Sheinbaum, la CIA y el desafío a la soberanía: ¿por qué importa más San Pedro que Chihuahua?
Sin Censura
Escribo esta columna a escasos metros de la barbería de San Pedro Garza García donde el 22 de noviembre de 2021, entre las calles Río Manzanares y Río Rosas, fue asesinado Sergio Carmona Angulo, el mal llamado “Rey del Huachicol”.
Aquel crimen no fue un ajuste de cuentas menor. Abrió una caja de Pandora cuyos efectos alcanzan todavía hoy el financiamiento de la política mexicana de alto nivel.
La presidenta Claudia Sheinbaum dedicó parte de su Segundo Informe de Gobierno al episodio ocurrido en abril de 2026 en la Sierra Tarahumara, donde murieron dos agentes de la CIA y dos mandos de la Fiscalía General de Justicia de Chihuahua, tras un accidente automovilístico.
Según la versión oficial, los estadounidenses visitaron un laboratorio clandestino de drogas. La mandataria anunció que la Fiscalía General de la República investiga posibles violaciones a la Constitución y a la Ley de Seguridad Nacional, y advirtió que “vienen por unos, luego por otros, hasta que las oficinas del Departamento de Justicia se vuelven el principal elector de México”.
¿Una operación de inteligencia extranjera en territorio nacional sin conocimiento del gobierno mexicano constituye una violación de soberanía? La historia muestra que la injerencia de agencias extranjeras no es un fenómeno reciente ni el único factor que erosiona la capacidad del Estado mexicano para ejercer control efectivo sobre su territorio y sus instituciones.
El 30 de mayo de 1984, Manuel Buendía Téllez Girón, columnista de Excélsior y autor de la sección Red Privada, fue asesinado de cuatro disparos por la espalda en el sótano del estacionamiento del edificio ubicado en la avenida Insurgentes, a la altura de la calle de Londres, en la Ciudad de México. Tenía 58 años. En los textos que luego se reunieron en el libro La CIA en México, Buendía documentó cómo la agencia estadounidense se instaló en el país desde el gobierno de Miguel Alemán, primero con presencia oficial compartida con la Dirección Federal de Seguridad (DFS) y, poco después, con una red clandestina de agentes que operaban bajo diversas vertientes.
Decía Buendía: “En México existe una estación de la CIA con más personal y mayor actividad que las de Moscú, Teherán y prácticamente cualquier otra ciudad del mundo, excepto Nueva York y Washington, que se equiparan a la de México”.
La presencia de inteligencia extranjera en México, por tanto, tiene más de siete décadas. Lo que ha cambiado de manera más profunda es la capacidad de actores criminales domésticos para penetrar y financiar la vida política institucional de forma sistemática, incluyendo elecciones federales y locales.

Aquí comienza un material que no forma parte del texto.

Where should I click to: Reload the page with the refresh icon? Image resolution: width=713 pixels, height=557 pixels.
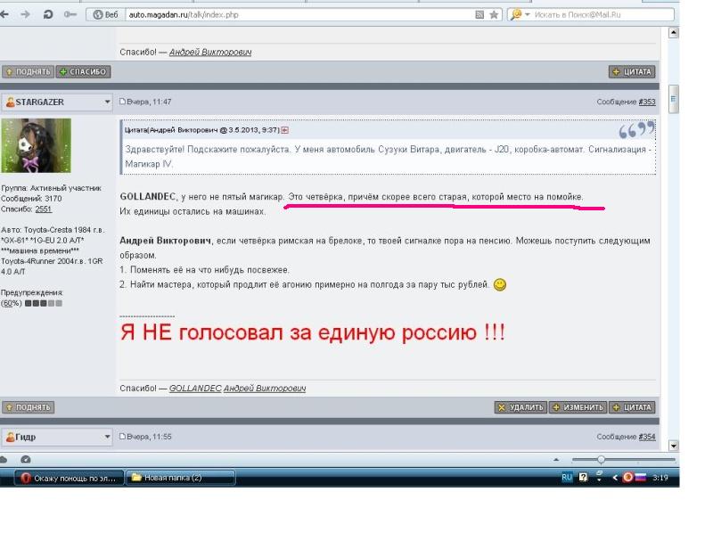coord(47,15)
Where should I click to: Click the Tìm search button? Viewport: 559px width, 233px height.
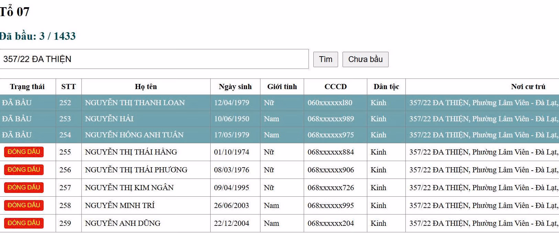pyautogui.click(x=325, y=59)
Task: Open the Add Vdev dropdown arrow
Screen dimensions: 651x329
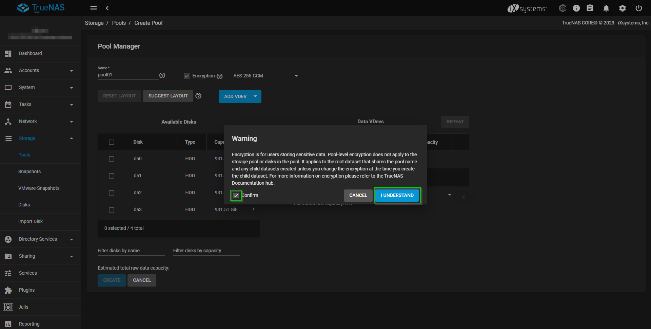Action: click(255, 96)
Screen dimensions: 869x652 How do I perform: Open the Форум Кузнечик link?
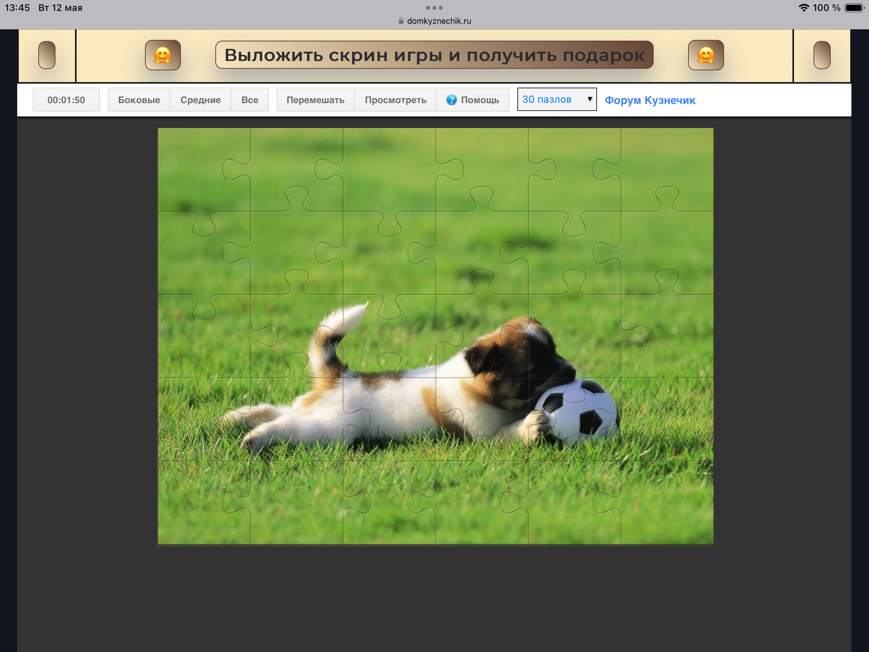click(x=650, y=100)
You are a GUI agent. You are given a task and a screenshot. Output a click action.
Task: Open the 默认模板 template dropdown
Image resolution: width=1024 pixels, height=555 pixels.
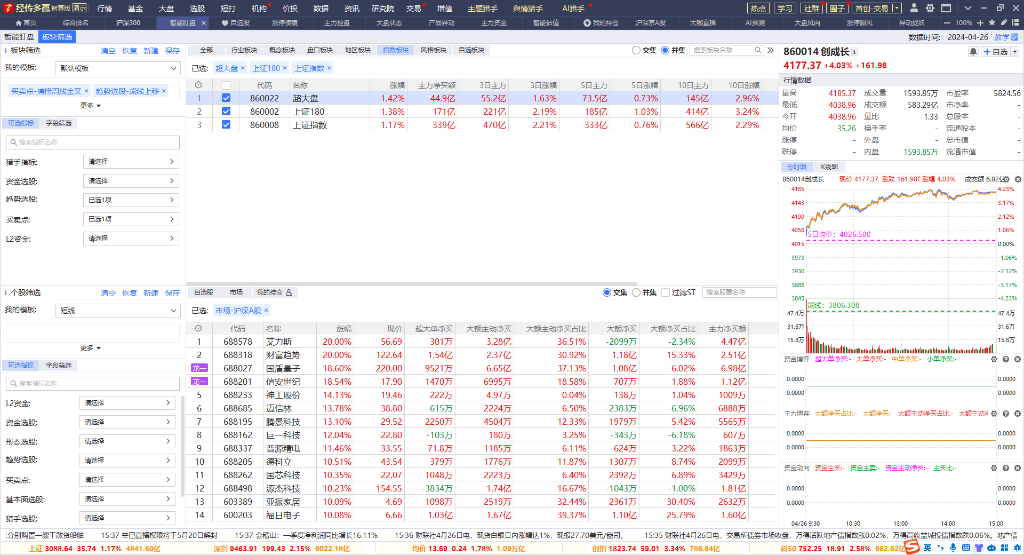(117, 68)
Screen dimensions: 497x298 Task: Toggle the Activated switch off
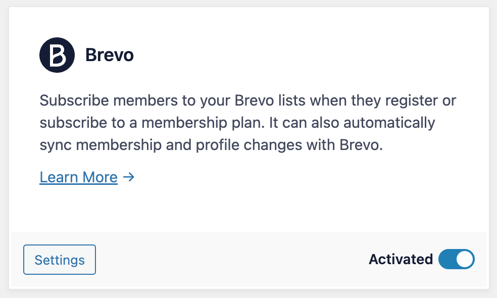[456, 259]

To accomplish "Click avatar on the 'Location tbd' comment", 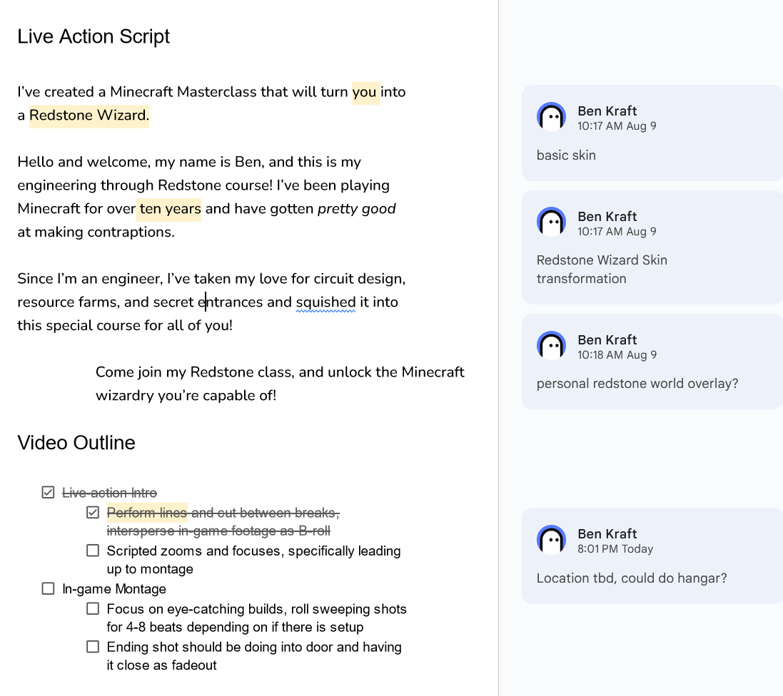I will [x=551, y=540].
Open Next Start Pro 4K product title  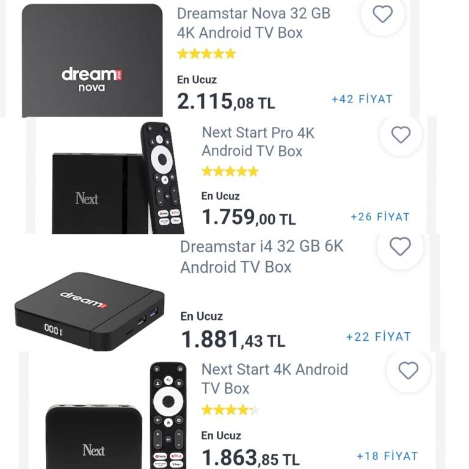258,142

El asesinato de Carmona en San Pedro marcó un punto de inflexión en esa dinámica. Las investigaciones posteriores revelaron conexiones que alcanzaban redes de financiamiento político de alto nivel.
El huachicol fiscal —el robo y contrabando de hidrocarburos— no solo representa una fuente de recursos para el crimen organizado. Tiene efectos directos y medibles sobre las finanzas públicas y la economía.
Solo en 2025, Pemex reportó pérdidas por $23,491 millones de pesos derivadas del robo de combustibles, un incremento de 14.4% respecto al año anterior, con un promedio de 19,600 barriles diarios sustraídos.
Estimaciones independientes del Observatorio Ciudadano de Energía elevan el costo total para las finanzas públicas —incluyendo la pérdida de IEPS e IVA— a alrededor de $123,000 millones de pesos solo en 2025.
En los últimos siete años, el acumulado supera los $515,000 millones de pesos.
Estas cifras reflejan recursos que dejan de llegar a una empresa productiva del Estado ya de por sí altamente endeudada, y que no ingresan a la hacienda pública en un momento en que la economía mexicana muestra señales de debilidad. En el primer trimestre de 2026, el PIB se contrajo 0.6% respecto al trimestre anterior, la caída más pronunciada en cinco trimestres.
Si el régimen sigue mostrando disposición a denunciar la injerencia externa y no se atiende a fondo las consecuencias de haber permitido que porciones significativas del financiamiento político y la erosión fiscal provengan de economías criminales que operan dentro del país, el futuro será muy desolador.
Mientras escribo estas líneas frente a la barbería donde mataron a Sergio Carmona, queda claro que el episodio de Chihuahua y el crimen de San Pedro Garza García no son equivalentes. Pero solo uno de ellos ha logrado instalarse como parte del ecosistema que define quién compite, quién financia y quién ejerce poder real en México. Y eso no ocurrió en la Tarahumara.